Another kind of generics that
would be somewhat useful is the kind added to C#, which is only local
to a scope. That means there will be no type inferencing of member
variables, method parameters or return values. Of course, that's the
crux of Lars question, since this kind of type inference potentially
removes ALL type information in the current text, since you can do:
var x = someValue.DoSomething();
At
this point there is no easy way for you to know what the type of x
actually is. Reading it like this, it looks a bit frightening if you're
used to Java type tags, but in fact this is not what you would see. In
most cases you have a small method - maybe 5-15 lines of code, where x
is being used in some way or another. In many cases you will see
methods called on x, or x used as argument to method calls. Both of
these usages gives you clues about what it might be, but in fact you
don't always need to know what type it is. You just need to know what
you can do with it. And that's exactly what Java interfaces represent.
So for example, do you know what class you get back from
Collections.synchronizedMap()? No, and you shouldn't need to know. What
you do know is that it's something that implements Map, and the
documentation says that it is synchronized, but that is it. The only
thing you know about it is that you can use it as a map.
So in
practice, the kind of type inference C# adds is actually quite useful,
clean, and doesn't cause too much trouble - especially if you have one
of those fancy ideas that do method completion... =)
From
another angle, there are some things that type inference could possible
do, but that you will never see in Java. For example, say that you
assign a variable to something, and later you assign that variable to
some other value. If these two values are distinct types that doesn't
overlap in the inheritence chain, you will usually get an error. But if
you have an advanced type system, it will do unification for you. The
basic versions will just find the most common supertype (the
disjunction), but you can also imagine the compiler injecting a new
type into your program that is the union of the two types in use. This
will provide something similar to duck typing while still retaining
some static type safety. If your type system allows multiple
inheritence, the synthetic union type might even be a subclass of both
the types in question.
So yeah. The long answer is that you can
actually do some funky stuff with type inference that doesn't
immediately translate to less typing. Although less typing and better
abstractions is what programming languages are all about, right?

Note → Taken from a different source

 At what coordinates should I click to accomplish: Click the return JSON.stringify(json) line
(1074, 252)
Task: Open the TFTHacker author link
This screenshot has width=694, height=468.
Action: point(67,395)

Otherwise assembler provides everything we want.
Ola Bini is a Swedish developer working for ThoughtWorks. His daily job includes working on JRuby, starting up a Swedish ThoughtWorks office and mucking around with Java and Ruby. In his spare time he spends most time on his language Ioke, working on one of several other open source projects or reading science fiction. Ola has presented at numerous conferences, such as JavaOne, Javapolis, JAOO, RailsConf, TheServerSide Java Symposium and more. He is the author of APress book Practical JRuby on Rails Ola is a DZone MVB and is not an employee of DZone and has posted 29 posts at DZone. You can read more from them at their website.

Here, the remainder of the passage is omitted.